Gloria Muthoka went to some of the best schools in Kenya, first Maryhill School in Thika, then USIU where she initially studied psychology and counselling.
She got jobs working with victims of torture and then with refugees, both well-paying work. But she, like Jeffie, felt like something was missing in her life.
Her course in graphic design didn’t quite do the trick either, but now she’s happy to paint full-time. Like Jeffie, she never took a course in fine art apart from Art & Crafts in primary school. But one couldn’t tell from looking at her art.
Her series on sunflowers is stunning; her portrait of a coffee plantation worker is also interesting, especially her use of light, lush color and delicate configuration of coffee branches.
Perhaps the most intriguing work in her studio is an enigmatic interpretation of an African folk tale about a snake and a tortoise. The painting is almost self-abstract since the creatures are not instantly identifiable, which means the work requires a second and third look.

**Data extract:**
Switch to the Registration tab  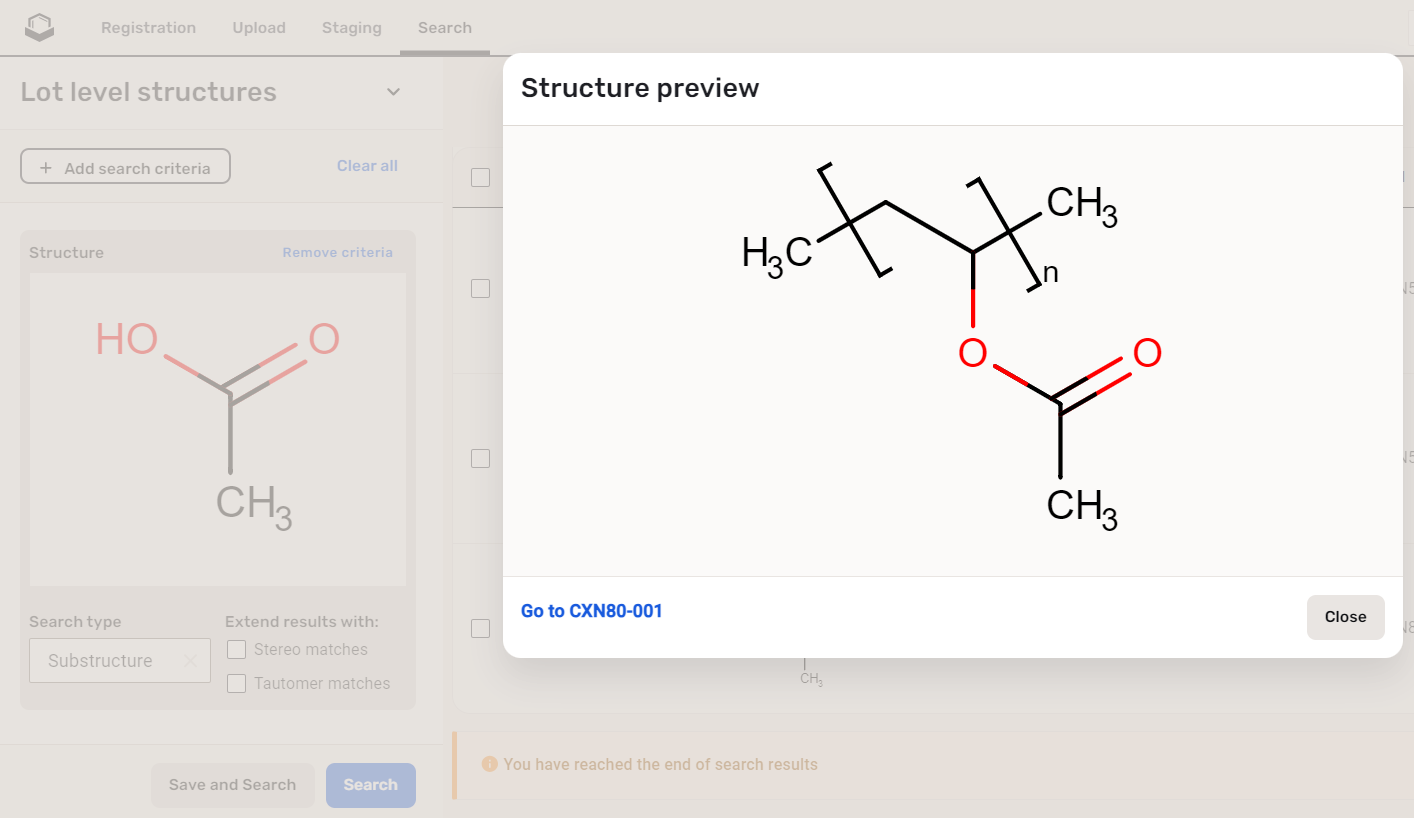click(x=148, y=27)
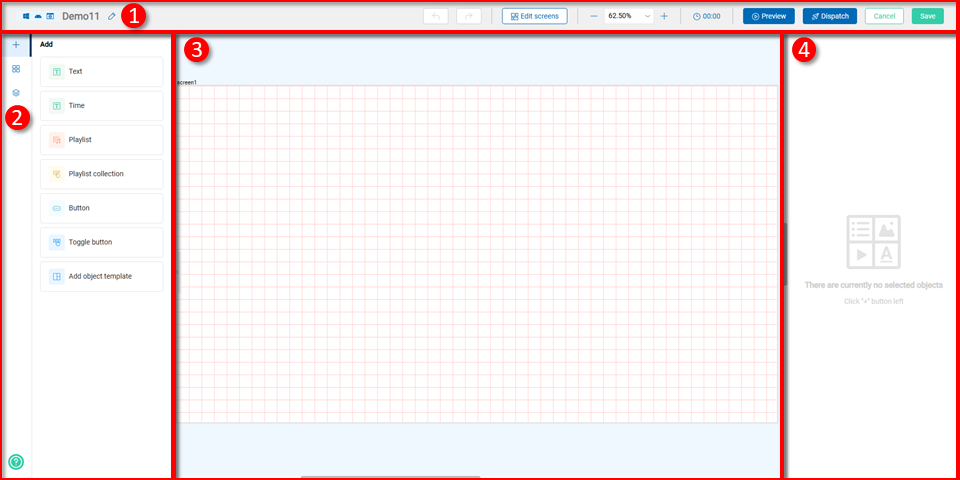The width and height of the screenshot is (960, 480).
Task: Click the pencil icon to rename Demo11
Action: 111,17

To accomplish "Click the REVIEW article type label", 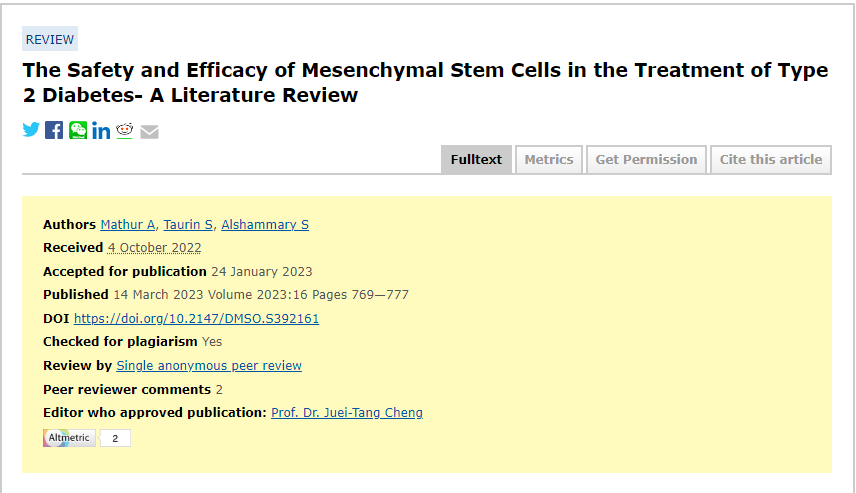I will [x=50, y=39].
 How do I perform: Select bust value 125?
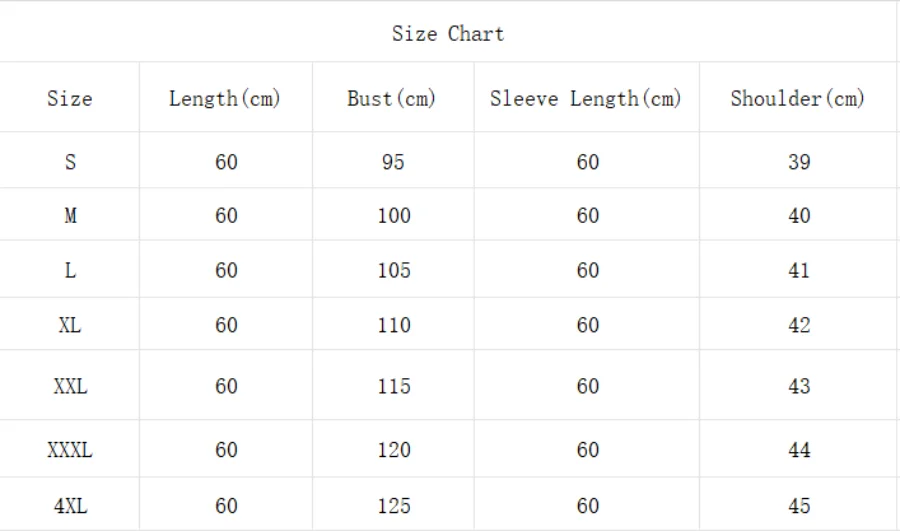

**Tasks:**
1: Name each artwork of Gloria Muthoka's that the profile of Gloria Muthoka describes.
2: Write the next few sentences of the profile of Gloria Muthoka, picking up after its final sentence.
The lines that come after the profile of Gloria Muthoka are separate material with no connection to it.

**Answers by task:**
1:
- Her series on sunflowers
- Her portrait of a coffee plantation worker
- Her interpretation of an African folk tale about a snake and a tortoise

2:
The GoDown is one of several art centres in Nairobi that are giving aspiring young Kenyan artists space to explore their creativity in tangible terms. There’s Kuona Trust, Paa Ya Paa and Bobea Art Centres, among others.
The two newest spaces where one will find artists working full time are the Railway Museum Studio and the Dust Depot also at the old Railways Museum.
Part of the advantage of working at such venues is that there are veteran artists around who can either serve as mentors like Elimo Njau at Paa ya Paa or as examples of what successful artists can look like.
One such example is Michael Soi, who currently has an awesome solo exhibition in the GoDown Gallery where he fills all the walls with colorful (and often ‘off color’) images of Nairobi day and night life. His exhibition will be up for the rest of the month.